The march, organised primarily by Frack-Free Lancashire and Frack-Free Greater Manchester, follows a demonstration at Barton Moss in 2013 and over 3000 people were expected to have attended.

Martin, a steward at the rally and member of ‘Frack-Free Lancashire’, said: “We want to educate people into the reality behind this industry, this is a public display of our disappointment.”

He added: “I live very close to an area which has been tested for fracking and the farmers are absolutely terrified, as one of the certainties is that it will affect the water supply.”

Gathering at Piccadilly Gardens, protesters showed their opposition by carrying placards, playing instruments and chanting through the streets.

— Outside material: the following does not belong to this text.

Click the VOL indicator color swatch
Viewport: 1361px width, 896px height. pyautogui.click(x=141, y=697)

The march, which is believed to be the largest anti-fracking demonstration ever in the UK, concluded in a congregation at Castlefield Bowl, where a number of high profile individuals offered their support, including: Bianca Jagger and Andy Burnham, as well as music provided by legendary Hacienda DJ Dave Haslam.

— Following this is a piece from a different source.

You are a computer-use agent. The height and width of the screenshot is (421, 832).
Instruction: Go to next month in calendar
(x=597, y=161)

Greater Manchester Mayoral candidate and MP for Leigh Andy Burnham reassured the crowd.

He said: “We will stand up against it and I will stand up against it if I am elected Mayor. The message will go out from Greater Manchester that it’s not going to come here without a fight.”

“Let’s stand together to protect our environment and our cherished green spaces.”

Human Rights activist Bianca Jagger confirmed her solidarity with those against the controversial practice.

She said: “I came to stand with you, and know there are millions of people across the country that are supporting the struggle of the people in Lancashire, in Morecambe, Yorkshire, and throughout the country who are battling against the fracking industry. And it’s important to send a clear message to the government that it is wrong and we do not believe they will do what is necessary to protect our environment and protect us.”

Bez, of Manchester band the Happy Mondays, also joined the crowd and explained how he found what was happening at Barton Moss unbelievable.

He said: “The most frightening thing for me is Westminster overruling a local council, the fear of us moving to a corporate dictatorship where nothing gets in the way of profit. We may as well not have local councils anymore.”

“We’ve still got to get the message out there even though the numbers are growing. A lot of people are still totally unaware of the consequences of it.”

Dave Haslam, who DJ’d at the event, added: “I just don’t think Fracking can prove itself reliable or safe. There are problems with the environment, problems with earthquakes, polluted water getting into the water system, the effects on people’s health, the traffic problems. I don’t think economically it makes as much sense as renewable sources of energy, like wind power.”

“I think the North of England has always been somewhere where Westminster politicians don’t have our best interests at heart. I think if they discovered shale gas under Henley on Thames or Ascot or the Houses of Parliament, they would not be as keen as they are.”

“One of the things it does fundamentally show is that big business see our people and our land as a resource to plunder, the important thing is the money that can be made out of us. It’s a defining issue; it sums up a big battle in the country between people who see money and exploiting resources as the be all and end all, and others that see the quality of our life and the environment worth protecting.”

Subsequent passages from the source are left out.